■ **Exercise description**
Please answer these questions from the text on Code Talker and Huey Emmerich.
(a) What food does Code Talker really love?
(b) Whom does Skull Face use to pilot Sahelanthropus, and how?
(c) What weapon platform does Emmerich build after joining Diamond Dogs?

■ **Extract to read**
Code Talked defies media Native American stereotypes, which is especially rare to see in a video game. He doesn't speak in broken English, he focuses on both spirituality and science, and isn't there to make any grand "nature is better than technology" statement. Like Quiet, he has his own motivations and doesn't really need saving. He signs a deal with the devil to protect his own culture, but doesn't ever rely on a White Savior figure. He's a subtle man, simultaneously angry and determined. He also really loves hamburgers and gives Miller a ton of crap for being a bad chef.

Huey Emmerich


On the other side of the Mad Scientist coin is Dr. Emmerich, the father of a young boy who will grow up to be Otacon, Solid Snake's awkward buddy in Metal Gear Solid 1/2/4. Like Code Talker, Emmerich talks a big game about not wanting his inventions to be used for war. However, he's absolutely in love with building deadly war machines. The only time he's truly happy is when he's working on mechanical horrors, and while Skull Face forced him to work, he's incredibly proud of the massive new Metal Gear, Sahelanthropus.


The construction of Sahelanthropus itself is a bit of a joke. American military waste is a well studied, but continuously unresolved, topic, and Emmerich's giant machine feels like a commentary on America's military bravado. Sahelanthropus is gigantic, flashy, intimidating; and ultimately useless. It can't move properly and neither an AI system nor a live pilot can figure out how to use it in any worthwhile way. It is, in effect, a hundred-foot tall, billion dollar pile of scrap, at least until Skull Face finds a secret weapon: He takes in the young Psycho Mantis and uses him to pilot the machine telekinetically, kicking Emmerich to the curb. This enormous time and money sink is so preposterous that the only possible way to even get it working is to invoke literal magic.

 Emmerich is played sympathetically, but is an absolute weasel. Nine years ago, Emmerich welcomed a UN nuclear inspection of the original Mother Base, which ended up being a ruse by Skull Face to wreck up the joint and kill everyone, with the exception of Emmerich himself, who was kept quite safe. Miller blames him entirely for what happened, but the player is, at first, left to wonder whether it was all just a big misunderstanding. Later, it becomes more and more obvious that Emmerich really only cares about his own self-preservation, and will do and say whatever it takes to look out for himself. He's not a villain, but he's a scumbag.


Emmerich's a man with no convictions, motivated entirely by a love of death. He talks about peace, but joins Diamond Dogs (against Miller's wishes) and quickly builds a new weapon platform, the Battle Gear (which sadly never gets used in the plot, even once,) while calling everyone else a hypocrite. We learn that he years prior, he used his infant son in the testing of the Sahelanthropus drive system, to the horror of his partner/Otacon's mother, Peace Walker's Dr. Stangelove. Strangelove conveniently turns up dead inside an AI pod in Emmerich's lab shortly thereafter. On a later acquired tape, Strangelove gets a ten minute, one-woman show, recording her final thoughts inside the pod. It's one of the best moments of acting in the game. We don't get all the details of what happened, but suffice it to say, Emmerich's the most easy to loathe madman in a world filled with lunatics; Skull Face and Big Boss may be crazy, but at least they know they're monsters. Props to Kojima this time around for writing Emmerich Sr. as a very, very different character from his son, Otacon. His story in Peace Walker did a poor job at that.

■ **Supplied data**

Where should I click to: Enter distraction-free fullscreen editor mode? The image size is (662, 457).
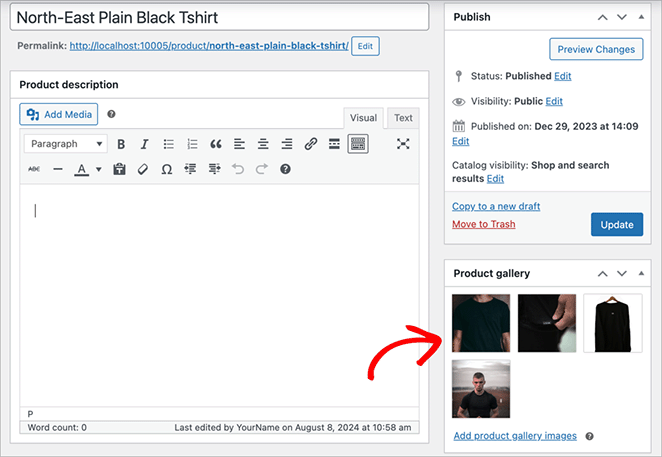click(403, 144)
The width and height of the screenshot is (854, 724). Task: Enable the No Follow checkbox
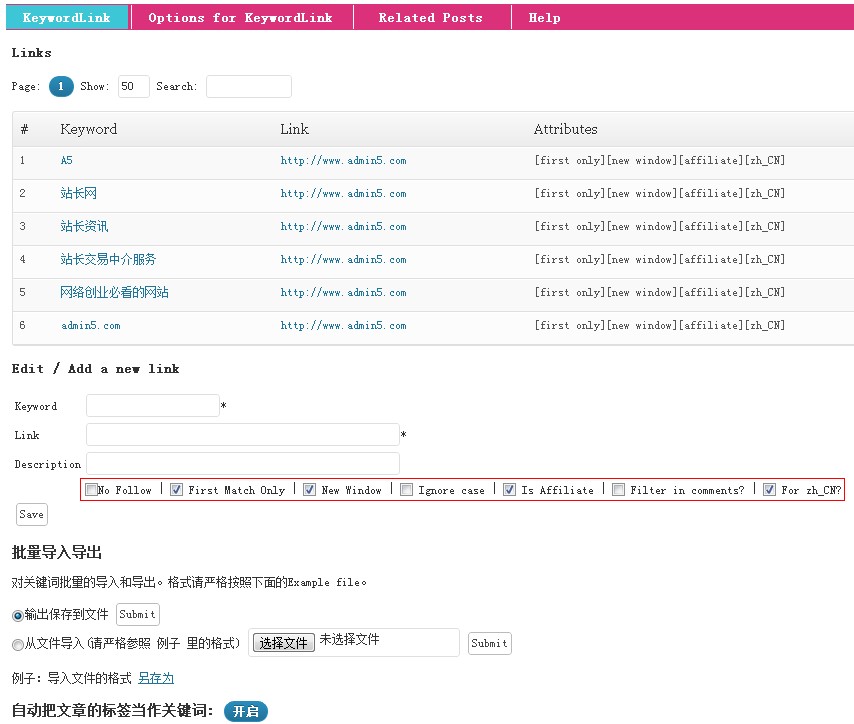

■ **Output of the task**
(a) Hamburgers.
(b) The young Psycho Mantis, who pilots the machine telekinetically.
(c) The Battle Gear.